A Note from the Author:
The ‘almost unbearable heartache’ in the title of this work does not refer to how I felt about taking care of a terminally ill parent. Instead, it relates to how I felt about some of the circumstances and people that came along with the responsibility, which I describe in detail in the book and more generally below*.


I did not plan to write a book about the end of my mother’s life.

Even though friends, along with colleagues in Alzheimer’s support groups, encouraged me to keep notes or write a journal for possible future reference, I didn’t.

For two reasons: one, was that my mother’s illness began to progress to the point where she needed full time care shortly after I returned from India early in 2008, where I had gone in order to finish researching and taking pictures for a book I was writing on Yogi Amrit Desai and the founding of Kripalu Yoga. A typical day for me from that time until my mother’s passing in the summer of 2009 was to get up as early as I could and work on The Kripalu Story until she awakened. The remainder of the day was then spent managing her care.

I didn’t finish writing The Kripalu Story until the week before my mother died.

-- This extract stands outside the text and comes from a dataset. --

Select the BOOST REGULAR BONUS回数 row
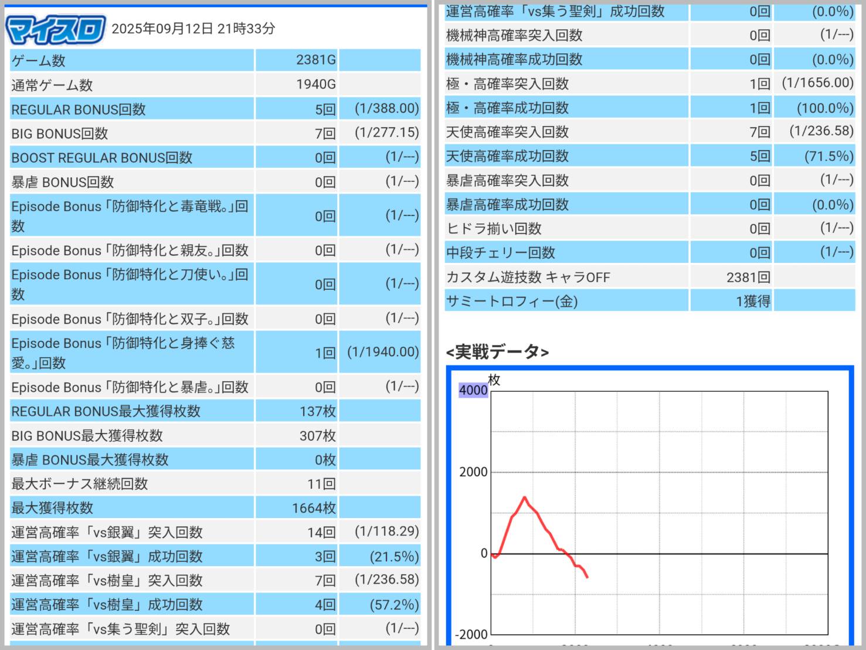The image size is (866, 650). point(102,158)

The other reason I didn’t write about the experience as I was living it is that I felt as though if I ever wanted to do that – write about it -- I would not need self-reminders of what had taken place. The experience of being in a situation that literally involves living with the reality of imminent death for someone you love dearly is not something that fades from one’s memory.

Then, after my mother passed, and with The Kripalu Story finished and ready for publication, I felt a very strong urge to begin sharing publicly what I had experienced. I contacted Alzheimer’s Association groups and Hospice agencies about advocating for them via public speaking engagements and other community outreach programs.

They responded favorably, but there were bureaucratic snafus in the way of hiring me independently to provide these kinds of services. And I did not want to put myself back full-time in an atmosphere of care-giving for the terminally ill.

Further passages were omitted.